Paper 60: Serum apoptotic marker M30 is positively correlated with early diastolic dysfunction in adolescent obesity

Author

Lee Jones - Senior Biostatistician - Statistical Review

Published

March 6, 2026

References

Yang M-C, Liu H-K, Su Y-T, Tsai C-C, Wu J-R (2019) Serum apoptotic marker M30 is positively correlated with early diastolic dysfunction in adolescent obesity. PLoS ONE 14(5): e0217429. https://doi.org/10.1371/journal.pone.0217429

Disclosure

This reproducibility project was conducted to the best of our ability, with careful attention to statistical methods and assumptions. The research team comprises four senior biostatisticians (three of whom are accredited), with 20 to 30 years of experience in statistical modelling and analysis of healthcare data. While statistical assumptions play a crucial role in analysis, their evaluation is inherently subjective, and contextual knowledge can influence judgements about the importance of assumption violations. Differences in interpretation may arise among statisticians and researchers, leading to reasonable disagreements about methodological choices.

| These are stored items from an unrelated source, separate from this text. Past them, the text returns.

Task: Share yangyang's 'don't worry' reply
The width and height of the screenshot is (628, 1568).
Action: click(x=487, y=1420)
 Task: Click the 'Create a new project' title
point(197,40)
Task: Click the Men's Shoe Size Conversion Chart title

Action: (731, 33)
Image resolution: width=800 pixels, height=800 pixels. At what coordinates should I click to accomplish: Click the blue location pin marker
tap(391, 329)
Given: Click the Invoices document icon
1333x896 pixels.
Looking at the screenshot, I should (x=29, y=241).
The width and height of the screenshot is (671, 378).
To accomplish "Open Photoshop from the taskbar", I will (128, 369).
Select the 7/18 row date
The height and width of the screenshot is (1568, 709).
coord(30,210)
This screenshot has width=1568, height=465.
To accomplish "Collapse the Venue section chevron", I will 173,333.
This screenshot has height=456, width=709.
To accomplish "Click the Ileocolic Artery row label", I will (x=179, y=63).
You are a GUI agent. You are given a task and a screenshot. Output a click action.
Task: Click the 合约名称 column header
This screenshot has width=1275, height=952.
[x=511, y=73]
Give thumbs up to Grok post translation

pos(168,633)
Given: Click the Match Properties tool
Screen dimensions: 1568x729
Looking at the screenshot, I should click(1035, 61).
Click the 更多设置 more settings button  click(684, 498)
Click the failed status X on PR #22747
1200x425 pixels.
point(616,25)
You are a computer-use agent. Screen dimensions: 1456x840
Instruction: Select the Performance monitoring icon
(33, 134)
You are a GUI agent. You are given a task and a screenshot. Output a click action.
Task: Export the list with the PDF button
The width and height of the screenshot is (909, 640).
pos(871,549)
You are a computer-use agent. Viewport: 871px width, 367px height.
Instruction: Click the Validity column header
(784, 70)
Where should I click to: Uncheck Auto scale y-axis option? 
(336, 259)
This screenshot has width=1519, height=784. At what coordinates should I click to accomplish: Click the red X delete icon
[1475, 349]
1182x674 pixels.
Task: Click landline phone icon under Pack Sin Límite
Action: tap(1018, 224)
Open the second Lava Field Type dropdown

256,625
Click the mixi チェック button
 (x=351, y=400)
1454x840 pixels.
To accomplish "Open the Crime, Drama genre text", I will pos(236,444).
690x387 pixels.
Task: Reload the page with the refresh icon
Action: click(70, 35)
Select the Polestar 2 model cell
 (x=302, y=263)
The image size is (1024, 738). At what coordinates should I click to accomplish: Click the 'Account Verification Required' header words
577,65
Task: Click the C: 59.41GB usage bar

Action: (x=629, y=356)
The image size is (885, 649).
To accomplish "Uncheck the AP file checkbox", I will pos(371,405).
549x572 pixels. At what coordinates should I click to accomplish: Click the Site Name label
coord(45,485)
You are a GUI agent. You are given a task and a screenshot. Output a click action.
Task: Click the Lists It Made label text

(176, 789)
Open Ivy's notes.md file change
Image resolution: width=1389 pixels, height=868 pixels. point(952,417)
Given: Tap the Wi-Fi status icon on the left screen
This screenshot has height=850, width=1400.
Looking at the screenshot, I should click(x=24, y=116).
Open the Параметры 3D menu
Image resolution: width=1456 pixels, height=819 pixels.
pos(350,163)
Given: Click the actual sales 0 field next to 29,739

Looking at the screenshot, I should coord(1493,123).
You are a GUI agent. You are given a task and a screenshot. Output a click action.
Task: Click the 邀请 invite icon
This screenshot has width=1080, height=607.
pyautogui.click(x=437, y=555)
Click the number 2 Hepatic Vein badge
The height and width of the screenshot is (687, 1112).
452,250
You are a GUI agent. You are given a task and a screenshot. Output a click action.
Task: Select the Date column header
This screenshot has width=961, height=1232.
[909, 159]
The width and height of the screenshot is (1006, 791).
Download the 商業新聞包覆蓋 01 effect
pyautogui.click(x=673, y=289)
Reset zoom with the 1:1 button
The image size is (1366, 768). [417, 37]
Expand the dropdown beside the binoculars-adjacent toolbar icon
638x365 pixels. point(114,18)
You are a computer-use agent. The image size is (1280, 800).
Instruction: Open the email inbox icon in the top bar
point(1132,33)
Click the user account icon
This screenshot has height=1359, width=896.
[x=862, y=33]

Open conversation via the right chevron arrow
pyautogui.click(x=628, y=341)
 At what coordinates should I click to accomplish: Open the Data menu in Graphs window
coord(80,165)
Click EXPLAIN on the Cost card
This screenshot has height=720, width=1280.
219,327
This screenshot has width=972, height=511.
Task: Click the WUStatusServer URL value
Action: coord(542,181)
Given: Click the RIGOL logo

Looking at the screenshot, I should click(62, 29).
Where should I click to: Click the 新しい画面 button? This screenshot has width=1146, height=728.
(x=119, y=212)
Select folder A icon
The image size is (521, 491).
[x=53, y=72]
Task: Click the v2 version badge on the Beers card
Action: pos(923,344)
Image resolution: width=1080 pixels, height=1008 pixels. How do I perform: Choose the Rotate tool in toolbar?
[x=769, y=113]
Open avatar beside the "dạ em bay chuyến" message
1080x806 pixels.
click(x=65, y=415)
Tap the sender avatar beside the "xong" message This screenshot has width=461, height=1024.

Our approach aimed to reproduce published analyses as faithfully as possible, using the details provided in the original papers. We acknowledge that other statisticians may have differing success in reproducing results due to variations in data handling and implicit methodological choices not fully described in publications. However, we maintain that research articles should contain sufficient detail for any qualified statistician to reproduce the analyses independently.

Methods used in our reproducibility analyses

There were two parts to our study. First, 100 articles published in PLOS ONE were randomly selected from the health domain and sent for post-publication peer review by statisticians. Of these, 95 included linear regression analyses and were therefore assessed for reporting quality. The statisticians evaluated what was reported, including regression coefficients, 95% confidence intervals, and p-values, as well as whether model assumptions were described and how those assumptions were evaluated. This report provides a brief summary of the initial statistical review.

The second part of the study involved reproducing linear regression analyses for papers with available data to assess both computational and inferential reproducibility. All papers were initially assessed for data availability and the statistical software used. From those with accessible data, the first 20 papers (from the original random sample) were evaluated for computational reproducibility. Within each paper, individual linear regression models were identified and assigned a unique number. A maximum of three models per paper were selected for assessment. When more than three models were reported, priority was given to the final model or the primary models of interest as identified by the authors; any remaining models were selected at random.

To assess computational reproducibility, differences between the original and reproduced results were evaluated using absolute discrepancies and rounding error thresholds, tailored to the number of decimal places reported in each paper. Results for each reported statistic, e.g., regression coefficient, were categorised as Reproduced, Incorrect Rounding, or Not Reproduced, depending on how closely they matched the original values. Each paper was then classified as Reproduced, Mostly Reproduced, Partially Reproduced, or Not Reproduced. The mostly reproduced category included cases with minor rounding or typographical errors, whereas partially reproduced indicated substantial errors were observed, but some results were reproduced.

For models deemed at least partially computationally reproducible, inferential reproducibility was further assessed by examining whether statistical assumptions were met and by conducting sensitivity analyses, including bootstrapping where appropriate. We examined changes in standardized regression coefficients, which reflect the change in the outcome (in standard deviation units) for a one standard deviation increase in the predictor. Meaningful differences were defined as a relative change of 10% or more, or absolute differences of 0.1 (moderate) and 0.2 (substantial). When non-linear relationships were identified, inferential reproducibility was assessed by comparing model fit measures, including R², Akaike Information Criterion (AIC), and Bayesian Information Criterion (BIC). When the Gaussian distribution was not appropriate for the dependent variable, alternative distributions were considered, and model fit was evaluated using AIC and BIC.

Summary from statistical review

This paper explored the association between serum biomarkers and diastolic dysfunction in obese adolescents. The authors reported using ANOVA to test mean differences among three obesity groups and then examined a linear trend across the groups; we assumed this was implemented using linear regression. The authors also stated that multivariate regression was used; while this was possible, there was no reporting of degrees of freedom or an overall global test. There was no discussion of model assumptions or outliers. Collinearity was assessed using variance inflation factors (VIFs). Both standardised and unstandardised regression coefficients were reported along with 95% confidence intervals. Interpretation of coefficients was limited to direction and statistical significance.

Data availability and software used

The authors state that all relevant data are within the manuscript. However, the dataset underlying the analysis could not be identified, and only plots and model summaries were reported. The statistical package used for the analysis was not reported.

Regression sample

The data to reproduce the linear regression models were not available.

Computational reproducibility results

The data to reproduce the linear regression models were not available.

Inferential reproducibility results

The data to reproduce the linear regression models were not available.